I have a problem:
\begin{align} \max_{p,q} \log_2(1+ph)\\ s.t: \log_2(1+ph)\leq \log_2(1+qf)\\ p<P\\ q<Q \end{align} where $h$ and $f$ are positive real numbers. We can rewrite the problem as:
\begin{align} \max_{p,q} \log_2(1+ph)\\ s.t: 0\leq \log_2(1+qf)-\log_2(1+ph)\\ 0<P-p\\ 0<Q-q \end{align}
is this problem non-convex due to $0\leq \log_2(1+q h)-\log_2(1+p f)$ which is the difference of two concave functions? Can we say that $\log_2(1+qf)-\log_2(1+ph)$ is a concave function in this case because the constraint requires that $\log_2(1+qf)\geq\log_2(1+ph)$?
I know that we can easily convert the constraint into an affine function by removing $\log_2$ from both sides. But, if we don't do that, is the problem still convex?
The reason I am asking this question is that if we solve the problem by using KKT conditions we mostly get the optimal solution (I am saying "mostly" because I have compared the solution with heuristic search (both the solutions were the same for the values of $f$ and $h$ I have checked), however, it is not feasible to check for all possible values, so I can not be sure if the solution will be always optimal).
$(-x^2)-(-x^4)$ is neither convex nor concave.
$(-2x^2)-(-x^2)$ is concave.
$(-x^2)-(-2x^2)$ is convex.
$(-x^2)-(-x^2)$ is both.

▶ WRITTEN REQUEST A:
Recast the lines of the records below as a numbered list, beginning at the line that contains "Task: Click the Bold formatting icon" and ending after the line that contains "point(410,82)". Leave out any blank lines.

▶ SUPPLIED MATERIAL:
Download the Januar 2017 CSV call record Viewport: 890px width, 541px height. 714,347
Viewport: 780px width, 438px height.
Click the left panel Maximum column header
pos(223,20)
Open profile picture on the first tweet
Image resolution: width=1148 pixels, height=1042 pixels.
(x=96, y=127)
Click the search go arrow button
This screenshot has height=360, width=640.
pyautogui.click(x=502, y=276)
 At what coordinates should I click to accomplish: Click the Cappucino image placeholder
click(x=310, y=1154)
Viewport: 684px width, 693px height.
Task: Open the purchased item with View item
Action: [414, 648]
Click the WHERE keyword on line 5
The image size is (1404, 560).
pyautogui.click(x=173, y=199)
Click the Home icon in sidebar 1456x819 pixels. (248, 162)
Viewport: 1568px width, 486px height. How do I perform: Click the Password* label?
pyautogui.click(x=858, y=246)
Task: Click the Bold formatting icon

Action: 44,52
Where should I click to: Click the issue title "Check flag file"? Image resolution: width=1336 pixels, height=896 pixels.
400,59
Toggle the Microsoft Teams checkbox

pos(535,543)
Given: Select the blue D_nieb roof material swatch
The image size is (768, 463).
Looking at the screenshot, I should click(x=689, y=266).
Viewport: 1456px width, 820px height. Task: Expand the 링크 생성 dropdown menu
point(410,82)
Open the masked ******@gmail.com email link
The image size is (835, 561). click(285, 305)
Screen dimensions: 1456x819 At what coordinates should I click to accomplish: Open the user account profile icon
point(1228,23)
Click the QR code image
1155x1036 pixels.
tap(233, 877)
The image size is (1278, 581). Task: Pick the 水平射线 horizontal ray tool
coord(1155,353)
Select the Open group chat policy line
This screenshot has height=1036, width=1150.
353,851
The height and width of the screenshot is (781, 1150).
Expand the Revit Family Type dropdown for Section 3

▶ WRITTEN REQUEST B:
From the convexity thread above, copy verbatim the passage that begins at the words "The reason I" and ends after the words "be always optimal).".

▶ TASK RESULT A:
1. Task: Click the Bold formatting icon
2. Action: 44,52
3. Where should I click to: Click the issue title "Check flag file"? Image resolution: width=1336 pixels, height=896 pixels.
4. 400,59
5. Toggle the Microsoft Teams checkbox
6. pos(535,543)
7. Given: Select the blue D_nieb roof material swatch
8. The image size is (768, 463).
9. Looking at the screenshot, I should click(x=689, y=266).
10. Viewport: 1456px width, 820px height. Task: Expand the 링크 생성 dropdown menu
11. point(410,82)

▶ TASK RESULT B:
The reason I am asking this question is that if we solve the problem by using KKT conditions we mostly get the optimal solution (I am saying "mostly" because I have compared the solution with heuristic search (both the solutions were the same for the values of $f$ and $h$ I have checked), however, it is not feasible to check for all possible values, so I can not be sure if the solution will be always optimal).